Newspapers and broadcast stations can hardly help educate audiences and call out bogus material elsewhere if they themselves are reckless with their stories
SENATE Bill #1492, filed by Sen. Joel Villanueva, seeks to punish purveyors of fake news, although one may ask outright how, if it becomes a law, that can be enforced against nameless and unidentifiable violators in social media.
Catholic Bishops Conference of the Philippines (CBCP) this week issued a strong condemnation of fake news with specific recommendations on how to help stop it. Yet one may ask if the church can do much, given the complexity of the problem and its record on social advocacies. In its June 22 statement, CBCP called social media a “hotbed of lies,” which bishops and priests may find tougher to tackle than politicians who pushed the death penalty bill.
Tech firms, governments
Technology companies, particularly those managing the social media outlets such as Facebook and Twitter, and governments are in a stronger position to do something effective. That must be why Apple chief executive officer Tim Cook last Feb. 11 appealed to the two sectors in combating fake news.

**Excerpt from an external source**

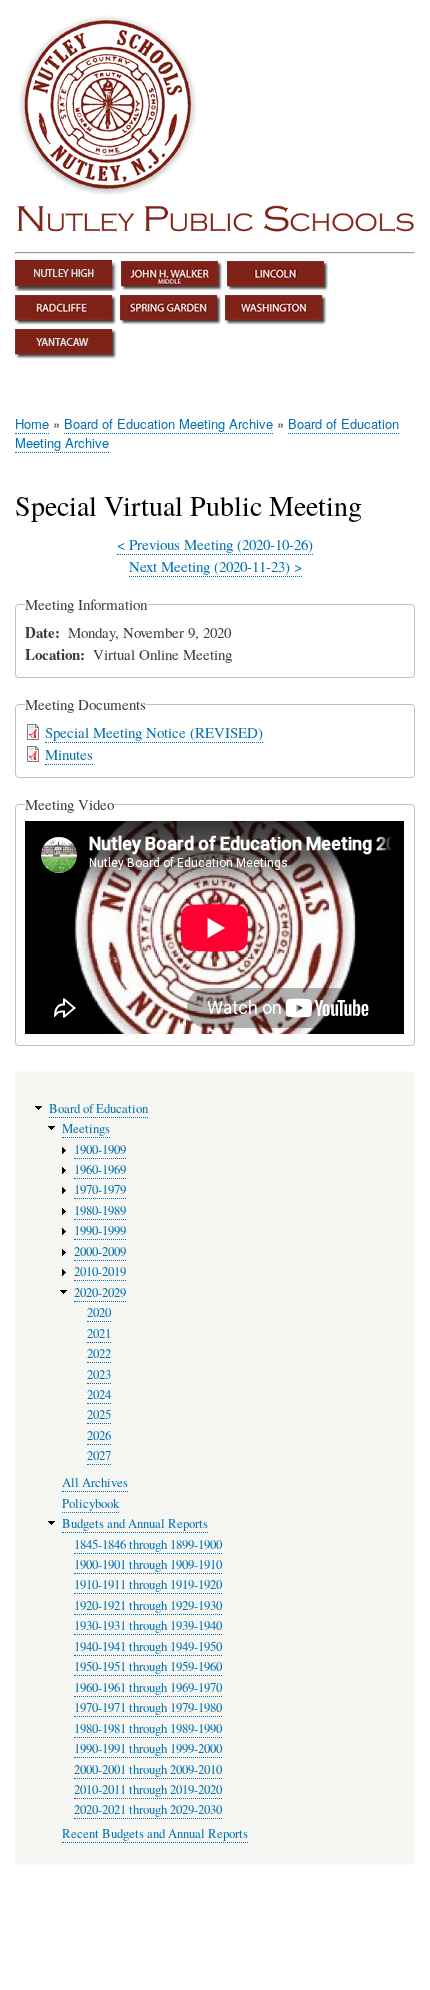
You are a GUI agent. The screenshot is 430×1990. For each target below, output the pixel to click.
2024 (99, 1394)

Government restrictions, such as the proposed Senate bill, could work only if the tech companies regulate the use of accounts so that the user can be quickly and reliably identified when a lawsuit is filed. Penal laws and technical capability must combine to ferret out those who use fake news out of sheer meanness or for profit.

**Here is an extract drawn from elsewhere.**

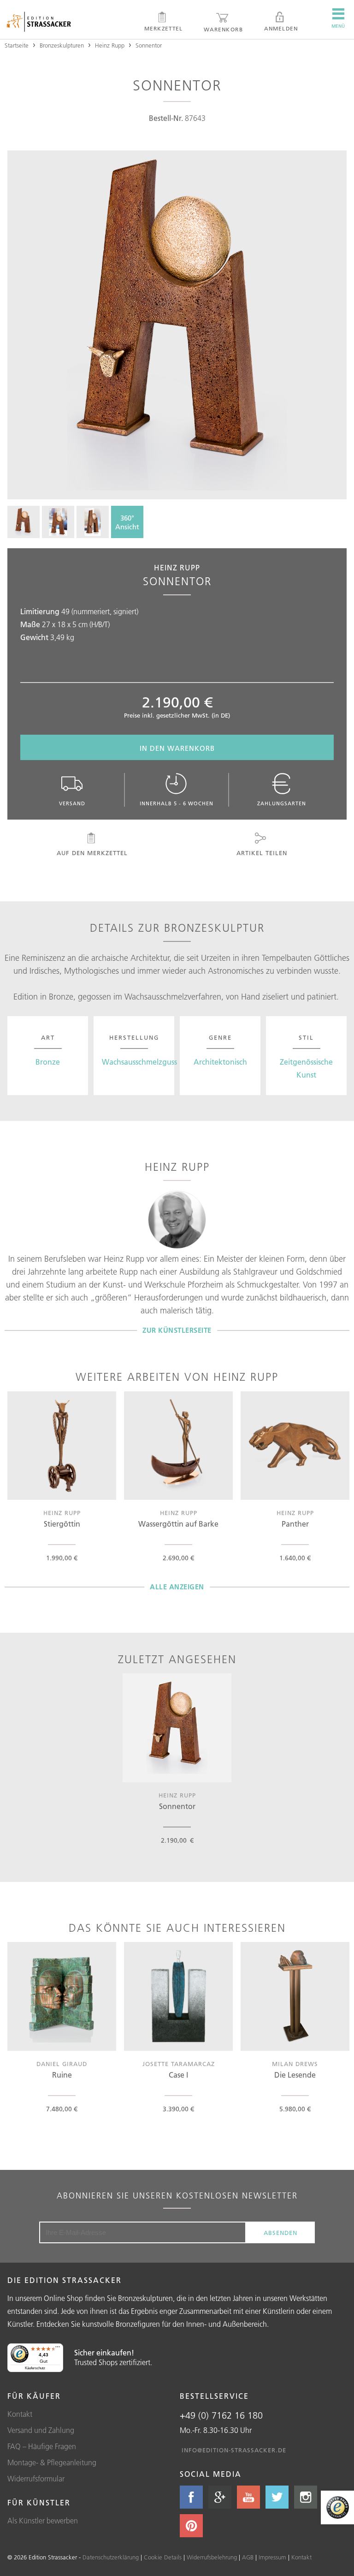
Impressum (272, 2557)
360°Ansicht (127, 522)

Penal laws, if supported by social media technology, can help. So will education on the danger of fake news, which Apple’s Cook said is “killing people’s minds,” and must be “ingrained in schools and public consciousness.” Bishops and priests can battle fake news through their pulpits every time a hoax of community interest is exposed.
Which takes us to what the regular press or mainstream media (MSM) can do.
Uncovering fakery is where MSM can be efficient.
With its resource and skill to get at the truth, it can tell its audience that a story is bogus and shouldn’t be believed.
But it may need more than the usual correction box. There must be more hype or noise and more prominent display. And it should be repeated as often as the lie is written or aired.
Journalists will tread on sensitive ground here. An error committed by another news outlet or journalist may spark resentment. A publicized quarrel this week between a broadcaster, who called out an erroneous information, and another broadcaster who committed the error shows the pitfall.
The news wasn’t fake but it was misinterpreted or, at worst, distorted in an attack on a senator who talked about the Maute uprising in Marawi. Nowadays though, a media error may be confused or deliberately branded as fake news, which must dismay journalists trained in the value of accuracy.
The quarrel erupted in the same news organization. How much more if they were affiliated rival news outlets? Maybe limiting the call-out to the error with no criticism would help but still it would be tricky and could ignite animosity.
MSM can do better
Mainstream media will be more trusted if it does a better job in its own reportage and opinion making. It must watch out not just for totally bogus news but also those that omit facts, are partly wrong factually, distort or misplace focus, or where truth is “contentious.”.
And in calling out errors, intentional or otherwise, when they arise, each news outlet may need to learn to be ready to acknowledge and correct its own mistakes.
It cannot help educate the public or expose fake news if a news outlet itself is reckless with the facts.
It’s now catch-all phrase for ‘journalistic error’
THE transition took only two months or so for the phrase “fake news” to evolve.
Facebook CEO Mark Zuckerberg on Nov. 11, 2016 mentioned “fake news” to refer to “maliciously and willfully false” click bait. He was then trying to minimize the influence of Facebook on the U.S. election results. The day after, public discussions revolved around “fake news.”
About two months later, on Jan. 11, 2017, in Donald Trump’s first press-con as president-elect, he shunned the question of CNN’s Jimmy Acosta, saying “You are fake news!” Since then, with Trump using it in his Twitter blasts against media he didn’t like, the phrase has come to mean any “pejorative call-out” for journalism error.
There are five types of fake news, according to a University of Western Ontario study:
■ Intentionally deceptive news or feature.
■ Jokes taken out of face value.
■ Large-scale hoax.
■ Slanted representation of real facts.
■ Stories when truth is contentious.
The problem is that public officials, aping Trump, call any news they don’t like as “fake news.”